=== Task objective ===
In every item below, swap "Viewport" for "Window" and write all the lines out again with nothing else changed.

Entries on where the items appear
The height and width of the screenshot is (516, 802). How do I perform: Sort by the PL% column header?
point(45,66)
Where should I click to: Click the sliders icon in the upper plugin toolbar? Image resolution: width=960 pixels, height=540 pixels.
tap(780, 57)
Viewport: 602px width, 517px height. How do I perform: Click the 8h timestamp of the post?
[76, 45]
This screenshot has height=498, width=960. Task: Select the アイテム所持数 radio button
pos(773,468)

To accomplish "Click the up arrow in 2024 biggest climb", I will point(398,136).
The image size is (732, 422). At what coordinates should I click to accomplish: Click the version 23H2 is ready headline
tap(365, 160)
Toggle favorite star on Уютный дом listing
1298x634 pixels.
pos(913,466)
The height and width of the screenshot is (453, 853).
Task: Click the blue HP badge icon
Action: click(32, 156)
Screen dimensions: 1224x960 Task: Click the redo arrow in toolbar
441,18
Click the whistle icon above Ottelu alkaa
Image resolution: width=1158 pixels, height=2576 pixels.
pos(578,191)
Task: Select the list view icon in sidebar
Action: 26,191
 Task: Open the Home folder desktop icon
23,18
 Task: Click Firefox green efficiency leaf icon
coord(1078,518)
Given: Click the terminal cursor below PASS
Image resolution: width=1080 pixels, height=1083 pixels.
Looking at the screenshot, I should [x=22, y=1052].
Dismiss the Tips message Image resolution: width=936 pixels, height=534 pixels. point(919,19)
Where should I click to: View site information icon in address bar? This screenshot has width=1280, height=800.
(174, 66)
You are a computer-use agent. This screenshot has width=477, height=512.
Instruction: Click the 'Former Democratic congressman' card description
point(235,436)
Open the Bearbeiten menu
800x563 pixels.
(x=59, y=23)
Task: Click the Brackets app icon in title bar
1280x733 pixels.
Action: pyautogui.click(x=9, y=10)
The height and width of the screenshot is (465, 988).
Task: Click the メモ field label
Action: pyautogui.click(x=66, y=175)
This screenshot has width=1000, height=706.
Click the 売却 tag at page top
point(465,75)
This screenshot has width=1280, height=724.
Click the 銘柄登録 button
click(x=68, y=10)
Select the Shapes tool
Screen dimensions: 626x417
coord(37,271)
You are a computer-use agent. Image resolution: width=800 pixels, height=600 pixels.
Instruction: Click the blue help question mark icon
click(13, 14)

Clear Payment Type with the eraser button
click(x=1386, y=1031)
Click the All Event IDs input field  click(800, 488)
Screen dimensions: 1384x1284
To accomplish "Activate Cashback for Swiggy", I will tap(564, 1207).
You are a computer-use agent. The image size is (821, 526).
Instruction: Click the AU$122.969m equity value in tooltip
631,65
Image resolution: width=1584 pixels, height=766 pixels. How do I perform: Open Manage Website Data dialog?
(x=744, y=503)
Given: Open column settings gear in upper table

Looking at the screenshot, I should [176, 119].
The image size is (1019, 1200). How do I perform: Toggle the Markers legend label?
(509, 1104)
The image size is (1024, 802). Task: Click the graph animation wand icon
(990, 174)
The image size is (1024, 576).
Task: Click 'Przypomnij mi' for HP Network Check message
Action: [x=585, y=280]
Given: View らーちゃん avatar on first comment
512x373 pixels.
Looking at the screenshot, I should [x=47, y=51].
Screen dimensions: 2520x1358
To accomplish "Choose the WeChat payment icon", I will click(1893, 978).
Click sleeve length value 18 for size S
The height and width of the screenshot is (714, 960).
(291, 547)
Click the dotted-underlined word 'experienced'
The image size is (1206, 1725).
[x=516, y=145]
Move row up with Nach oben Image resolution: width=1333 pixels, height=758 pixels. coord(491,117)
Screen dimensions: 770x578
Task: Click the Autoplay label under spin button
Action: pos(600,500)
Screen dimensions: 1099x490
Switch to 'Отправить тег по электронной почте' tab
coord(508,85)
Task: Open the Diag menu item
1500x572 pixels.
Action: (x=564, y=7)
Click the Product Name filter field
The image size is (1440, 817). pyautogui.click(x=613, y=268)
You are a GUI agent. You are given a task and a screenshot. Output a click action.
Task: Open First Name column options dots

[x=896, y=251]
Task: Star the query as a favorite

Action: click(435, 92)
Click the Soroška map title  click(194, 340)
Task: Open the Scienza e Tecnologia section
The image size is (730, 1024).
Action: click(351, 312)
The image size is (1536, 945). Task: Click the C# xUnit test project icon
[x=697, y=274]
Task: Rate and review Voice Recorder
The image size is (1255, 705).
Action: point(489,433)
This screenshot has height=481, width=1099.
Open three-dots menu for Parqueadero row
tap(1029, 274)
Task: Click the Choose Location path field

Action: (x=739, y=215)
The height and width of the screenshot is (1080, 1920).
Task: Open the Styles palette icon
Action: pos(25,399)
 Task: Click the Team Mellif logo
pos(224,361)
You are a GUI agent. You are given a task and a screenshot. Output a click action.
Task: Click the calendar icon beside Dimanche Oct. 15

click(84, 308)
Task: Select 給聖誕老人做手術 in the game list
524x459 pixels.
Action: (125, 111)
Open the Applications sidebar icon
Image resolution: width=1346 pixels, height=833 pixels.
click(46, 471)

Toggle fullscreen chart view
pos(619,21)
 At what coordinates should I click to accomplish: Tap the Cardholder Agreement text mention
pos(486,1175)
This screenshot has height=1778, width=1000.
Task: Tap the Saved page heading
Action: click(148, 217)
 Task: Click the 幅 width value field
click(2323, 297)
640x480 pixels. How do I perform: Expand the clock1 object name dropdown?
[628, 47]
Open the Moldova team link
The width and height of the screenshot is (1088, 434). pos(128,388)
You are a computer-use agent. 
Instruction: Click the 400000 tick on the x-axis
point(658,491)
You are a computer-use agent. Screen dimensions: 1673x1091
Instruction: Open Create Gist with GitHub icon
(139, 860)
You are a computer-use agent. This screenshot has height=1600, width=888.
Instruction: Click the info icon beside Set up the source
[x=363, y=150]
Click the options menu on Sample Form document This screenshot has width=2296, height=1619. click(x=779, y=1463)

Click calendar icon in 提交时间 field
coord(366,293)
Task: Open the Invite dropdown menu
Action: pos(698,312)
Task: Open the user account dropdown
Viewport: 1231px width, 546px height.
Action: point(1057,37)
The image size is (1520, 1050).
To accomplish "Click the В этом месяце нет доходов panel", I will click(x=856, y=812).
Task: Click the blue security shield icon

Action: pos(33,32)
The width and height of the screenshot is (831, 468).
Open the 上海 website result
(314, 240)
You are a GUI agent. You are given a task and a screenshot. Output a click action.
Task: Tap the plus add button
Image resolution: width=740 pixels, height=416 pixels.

=== Task output ===
The height and width of the screenshot is (516, 802). How do I perform: Sort by the PL% column header?
point(45,66)
Where should I click to: Click the sliders icon in the upper plugin toolbar? Image resolution: width=960 pixels, height=540 pixels.
tap(780, 57)
Window: 602px width, 517px height. How do I perform: Click the 8h timestamp of the post?
[76, 45]
This screenshot has height=498, width=960. Task: Select the アイテム所持数 radio button
pos(773,468)

To accomplish "Click the up arrow in 2024 biggest climb", I will point(398,136).
The image size is (732, 422). At what coordinates should I click to accomplish: Click the version 23H2 is ready headline
tap(365, 160)
Toggle favorite star on Уютный дом listing
1298x634 pixels.
pos(913,466)
The height and width of the screenshot is (453, 853).
Task: Click the blue HP badge icon
Action: click(32, 156)
Screen dimensions: 1224x960 Task: Click the redo arrow in toolbar
441,18
Click the whistle icon above Ottelu alkaa
Image resolution: width=1158 pixels, height=2576 pixels.
pos(578,191)
Task: Select the list view icon in sidebar
Action: 26,191
 Task: Open the Home folder desktop icon
23,18
 Task: Click Firefox green efficiency leaf icon
coord(1078,518)
Given: Click the terminal cursor below PASS
Image resolution: width=1080 pixels, height=1083 pixels.
Looking at the screenshot, I should [x=22, y=1052].
Dismiss the Tips message Image resolution: width=936 pixels, height=534 pixels. point(919,19)
Where should I click to: View site information icon in address bar? This screenshot has width=1280, height=800.
(174, 66)
You are a computer-use agent. This screenshot has width=477, height=512.
Instruction: Click the 'Former Democratic congressman' card description
point(235,436)
Open the Bearbeiten menu
800x563 pixels.
(x=59, y=23)
Task: Click the Brackets app icon in title bar
1280x733 pixels.
Action: pyautogui.click(x=9, y=10)
The height and width of the screenshot is (465, 988).
Task: Click the メモ field label
Action: pyautogui.click(x=66, y=175)
This screenshot has width=1000, height=706.
Click the 売却 tag at page top
point(465,75)
This screenshot has width=1280, height=724.
Click the 銘柄登録 button
click(x=68, y=10)
Select the Shapes tool
Screen dimensions: 626x417
coord(37,271)
You are a computer-use agent. Image resolution: width=800 pixels, height=600 pixels.
Instruction: Click the blue help question mark icon
click(13, 14)

Clear Payment Type with the eraser button
click(x=1386, y=1031)
Click the All Event IDs input field  click(800, 488)
Screen dimensions: 1384x1284
To accomplish "Activate Cashback for Swiggy", I will tap(564, 1207).
You are a computer-use agent. The image size is (821, 526).
Instruction: Click the AU$122.969m equity value in tooltip
631,65
Image resolution: width=1584 pixels, height=766 pixels. How do I perform: Open Manage Website Data dialog?
(x=744, y=503)
Given: Open column settings gear in upper table

Looking at the screenshot, I should [176, 119].
The image size is (1019, 1200). How do I perform: Toggle the Markers legend label?
(509, 1104)
The image size is (1024, 802). Task: Click the graph animation wand icon
(990, 174)
The image size is (1024, 576).
Task: Click 'Przypomnij mi' for HP Network Check message
Action: [x=585, y=280]
Given: View らーちゃん avatar on first comment
512x373 pixels.
Looking at the screenshot, I should [x=47, y=51].
Screen dimensions: 2520x1358
To accomplish "Choose the WeChat payment icon", I will click(1893, 978).
Click sleeve length value 18 for size S
The height and width of the screenshot is (714, 960).
(291, 547)
Click the dotted-underlined word 'experienced'
The image size is (1206, 1725).
[x=516, y=145]
Move row up with Nach oben Image resolution: width=1333 pixels, height=758 pixels. coord(491,117)
Screen dimensions: 770x578
Task: Click the Autoplay label under spin button
Action: pos(600,500)
Screen dimensions: 1099x490
Switch to 'Отправить тег по электронной почте' tab
coord(508,85)
Task: Open the Diag menu item
1500x572 pixels.
Action: (x=564, y=7)
Click the Product Name filter field
The image size is (1440, 817). pyautogui.click(x=613, y=268)
You are a GUI agent. You are given a task and a screenshot. Output a click action.
Task: Open First Name column options dots

[x=896, y=251]
Task: Star the query as a favorite

Action: click(435, 92)
Click the Soroška map title  click(194, 340)
Task: Open the Scienza e Tecnologia section
The image size is (730, 1024).
Action: click(351, 312)
The image size is (1536, 945). Task: Click the C# xUnit test project icon
[x=697, y=274]
Task: Rate and review Voice Recorder
The image size is (1255, 705).
Action: point(489,433)
This screenshot has height=481, width=1099.
Open three-dots menu for Parqueadero row
tap(1029, 274)
Task: Click the Choose Location path field

Action: (x=739, y=215)
The height and width of the screenshot is (1080, 1920).
Task: Open the Styles palette icon
Action: pos(25,399)
 Task: Click the Team Mellif logo
pos(224,361)
You are a GUI agent. You are given a task and a screenshot. Output a click action.
Task: Click the calendar icon beside Dimanche Oct. 15

click(84, 308)
Task: Select 給聖誕老人做手術 in the game list
524x459 pixels.
Action: (125, 111)
Open the Applications sidebar icon
Image resolution: width=1346 pixels, height=833 pixels.
click(46, 471)

Toggle fullscreen chart view
pos(619,21)
 At what coordinates should I click to accomplish: Tap the Cardholder Agreement text mention
pos(486,1175)
This screenshot has height=1778, width=1000.
Task: Tap the Saved page heading
Action: click(148, 217)
 Task: Click the 幅 width value field
click(2323, 297)
640x480 pixels. How do I perform: Expand the clock1 object name dropdown?
[628, 47]
Open the Moldova team link
The width and height of the screenshot is (1088, 434). pos(128,388)
You are a computer-use agent. 
Instruction: Click the 400000 tick on the x-axis
point(658,491)
You are a computer-use agent. Screen dimensions: 1673x1091
Instruction: Open Create Gist with GitHub icon
(139, 860)
You are a computer-use agent. This screenshot has height=1600, width=888.
Instruction: Click the info icon beside Set up the source
[x=363, y=150]
Click the options menu on Sample Form document This screenshot has width=2296, height=1619. click(x=779, y=1463)

Click calendar icon in 提交时间 field
coord(366,293)
Task: Open the Invite dropdown menu
Action: pos(698,312)
Task: Open the user account dropdown
Window: 1231px width, 546px height.
Action: point(1057,37)
The image size is (1520, 1050).
To accomplish "Click the В этом месяце нет доходов panel", I will click(x=856, y=812).
Task: Click the blue security shield icon

Action: pos(33,32)
The width and height of the screenshot is (831, 468).
Open the 上海 website result
(314, 240)
You are a GUI agent. You are given a task and a screenshot. Output a click action.
Task: Tap the plus add button
Image resolution: width=740 pixels, height=416 pixels.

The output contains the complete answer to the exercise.